At this point every remote internet checklist has to include checks for humanity, because the percentage of straight out fakes is too high. Even the questions to ask me at the end were GPT provided.
The fake job applicants are only siphoning resources from the economy at the high expense of all other parties involved. The ones who are getting screwed the most are the applicants, some of whom are concerned about making ends meet and getting auto-rejected constantly despite decades of experience. No one should stand for it.
It’s actually a constant them on HN to imagine that passing laws will magically make problems disappear. The realities of enforcing the law or even identifying perpetrators are imagined to be the easy part.
“You keep getting the stomach bug. Here take this, it’ll calm your stomach. No no, you can keep eating that expired cheese, it’s all good”
But if that isn't the case, there's no reasonably good safety mechanism to mitigate the massive amount of harm that a determined bad faith actor could cause to the economy.
But making false claims about your work history (as could be the case with the one using ChatGPT to answer questions) is a problem, isn't it? And it's wonderful to see these rebuttals made against a hypothetical something that already happened. https://www.lawdepot.com/resources/business-articles/legal-c...
A more realistic scenario would involve no enforcement by the government (except perhaps in extreme cases, like with the 'spam king' back in the day). ChatGPT's terms of service would already cover it under the "shall not be used for illegal activity" language, and it would be just enough of a deterrence to benefit a larger number of people without creating new problems. But I wasn't advocating for a specific solution, just a call to a congressman. Despite their faults and flaws, they're probably still going to do a better job than I am at making the call, or maybe it won't even be a priority for them and they'll do nothing.
Why wouldn't this be a desired outcome? Unemployment doesn't give a carte blanche to send spam.

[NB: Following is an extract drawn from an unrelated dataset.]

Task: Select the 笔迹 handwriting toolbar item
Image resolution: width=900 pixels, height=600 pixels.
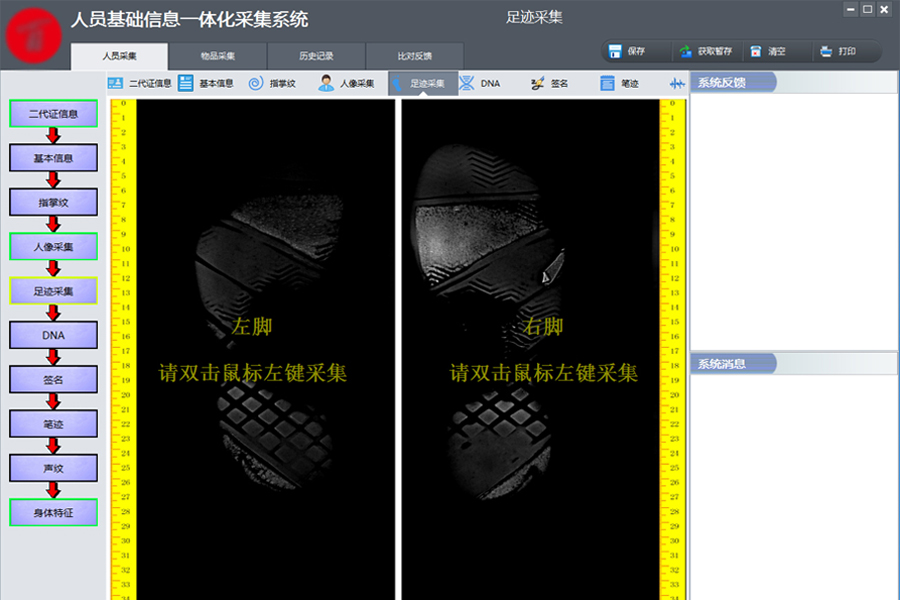Action: 619,84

It’s too elaborate of a Rube Goldberg strategy to take very seriously. Companies struggle to achieve simple, clear, short-term goals in tight-knit, well-aligned teams. Ain’t nobody got the skill to pull off that level of conspiracy.
Good luck.
The applicants doing fake job applications do not care about your laws at all. Many might be in foreign countries. They might plan on applying with stolen identities.
Making a law isn’t going to change a thing. Even if you did, what company is going to spend resources tracking down the likely fake identity of someone applying for a job just to hand it to law enforcement for them to ignore in their backlog forever?
I missed the part where I included that or any strategy on how it would be used as a deterrent. Clearly that's not how it is done as you pointed out, but you make it seem as if laws have no value at all, which is a rather naive take. Fraud is already illegal FYI.
I don't have a solution, other than to make a call to the people who are elected to find those solutions, if they are able to. If they can't or won't, then it is a good thing that phone call was free anyway.
What I don’t get is what’s the economic incentive for this behaviour
- I heard its a thing to get n jobs you're not qualified for to get at least the first few month salary "for free" (as an individual or as a pawn from a larger organized fraud). Not sure how common or how much truth there is to it though.
I genuinely don't understand this requirement. Isn't an interview exactly that? It's a conversation pretending to be about a technical problem/question/challenge but in reality its purpose is to find out whether you click with the person and would want to work with them. If some ChatGPT text can trick you then your process is broken anyway and everybody joining your company can expect colleagues selected by this sub-par process.
This is pretty unfair and seems like victim-blaming when we have companies spending billions of dollars to create these programs with the specific intent of trying to pass the Turing test.
Wouldn't you notice a lag between your question and the candidate's answer if the candidate had to type your question into chatGPT?Or does the candidate use some software/tool with transmits your question to chatGPT directly?